> ASSIGNMENT
Look for "Task: Toggle the" in the entries below. Then write out exactly the line that holds it and every line after it, to the last, and nothing else.
------ MATERIAL TO PROCESS
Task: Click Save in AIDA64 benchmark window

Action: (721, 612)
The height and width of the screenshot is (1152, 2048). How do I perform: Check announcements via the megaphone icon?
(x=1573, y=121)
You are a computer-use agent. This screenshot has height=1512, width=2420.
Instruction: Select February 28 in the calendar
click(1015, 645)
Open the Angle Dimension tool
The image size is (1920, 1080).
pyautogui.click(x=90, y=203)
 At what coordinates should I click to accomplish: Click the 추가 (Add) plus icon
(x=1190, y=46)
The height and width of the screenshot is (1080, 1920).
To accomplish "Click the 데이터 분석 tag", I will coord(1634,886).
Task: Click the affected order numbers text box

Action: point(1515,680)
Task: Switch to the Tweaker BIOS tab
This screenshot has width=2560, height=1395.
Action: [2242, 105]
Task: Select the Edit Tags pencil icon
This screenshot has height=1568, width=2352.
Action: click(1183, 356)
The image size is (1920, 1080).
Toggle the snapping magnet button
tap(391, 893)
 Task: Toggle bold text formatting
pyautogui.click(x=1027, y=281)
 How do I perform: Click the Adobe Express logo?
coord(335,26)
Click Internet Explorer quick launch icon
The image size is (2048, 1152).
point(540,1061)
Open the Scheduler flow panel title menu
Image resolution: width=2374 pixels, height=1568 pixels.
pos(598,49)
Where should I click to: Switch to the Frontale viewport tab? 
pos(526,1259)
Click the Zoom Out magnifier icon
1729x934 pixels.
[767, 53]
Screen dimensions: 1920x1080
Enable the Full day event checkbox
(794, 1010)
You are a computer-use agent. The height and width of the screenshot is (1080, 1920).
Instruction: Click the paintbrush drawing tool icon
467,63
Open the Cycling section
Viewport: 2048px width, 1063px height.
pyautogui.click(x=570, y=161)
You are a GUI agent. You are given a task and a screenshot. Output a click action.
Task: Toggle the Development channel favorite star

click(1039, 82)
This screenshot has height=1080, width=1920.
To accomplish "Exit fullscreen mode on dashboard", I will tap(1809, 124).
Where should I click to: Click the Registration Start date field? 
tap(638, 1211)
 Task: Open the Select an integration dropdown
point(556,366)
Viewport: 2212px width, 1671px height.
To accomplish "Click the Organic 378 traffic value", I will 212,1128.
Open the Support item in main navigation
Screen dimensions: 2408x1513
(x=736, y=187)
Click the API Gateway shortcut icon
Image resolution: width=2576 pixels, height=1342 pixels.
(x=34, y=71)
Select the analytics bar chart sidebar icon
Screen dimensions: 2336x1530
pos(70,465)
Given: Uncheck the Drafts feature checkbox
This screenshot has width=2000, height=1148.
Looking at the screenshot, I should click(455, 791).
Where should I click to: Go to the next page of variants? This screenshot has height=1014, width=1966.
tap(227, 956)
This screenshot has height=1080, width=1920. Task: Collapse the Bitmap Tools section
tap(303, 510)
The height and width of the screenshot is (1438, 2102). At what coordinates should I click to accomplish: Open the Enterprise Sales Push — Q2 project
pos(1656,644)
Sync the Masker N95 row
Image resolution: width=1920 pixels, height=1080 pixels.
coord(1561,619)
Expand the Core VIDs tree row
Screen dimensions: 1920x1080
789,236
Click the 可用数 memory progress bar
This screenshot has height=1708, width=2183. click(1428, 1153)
------------
> PROBLEM SOLUTION
Task: Toggle the Development channel favorite star

click(1039, 82)
This screenshot has height=1080, width=1920.
To accomplish "Exit fullscreen mode on dashboard", I will tap(1809, 124).
Where should I click to: Click the Registration Start date field? 
tap(638, 1211)
 Task: Open the Select an integration dropdown
point(556,366)
Viewport: 2212px width, 1671px height.
To accomplish "Click the Organic 378 traffic value", I will 212,1128.
Open the Support item in main navigation
Screen dimensions: 2408x1513
(x=736, y=187)
Click the API Gateway shortcut icon
Image resolution: width=2576 pixels, height=1342 pixels.
(x=34, y=71)
Select the analytics bar chart sidebar icon
Screen dimensions: 2336x1530
pos(70,465)
Given: Uncheck the Drafts feature checkbox
This screenshot has width=2000, height=1148.
Looking at the screenshot, I should click(455, 791).
Where should I click to: Go to the next page of variants? This screenshot has height=1014, width=1966.
tap(227, 956)
This screenshot has height=1080, width=1920. Task: Collapse the Bitmap Tools section
tap(303, 510)
The height and width of the screenshot is (1438, 2102). At what coordinates should I click to accomplish: Open the Enterprise Sales Push — Q2 project
pos(1656,644)
Sync the Masker N95 row
Image resolution: width=1920 pixels, height=1080 pixels.
coord(1561,619)
Expand the Core VIDs tree row
Screen dimensions: 1920x1080
789,236
Click the 可用数 memory progress bar
This screenshot has height=1708, width=2183. click(1428, 1153)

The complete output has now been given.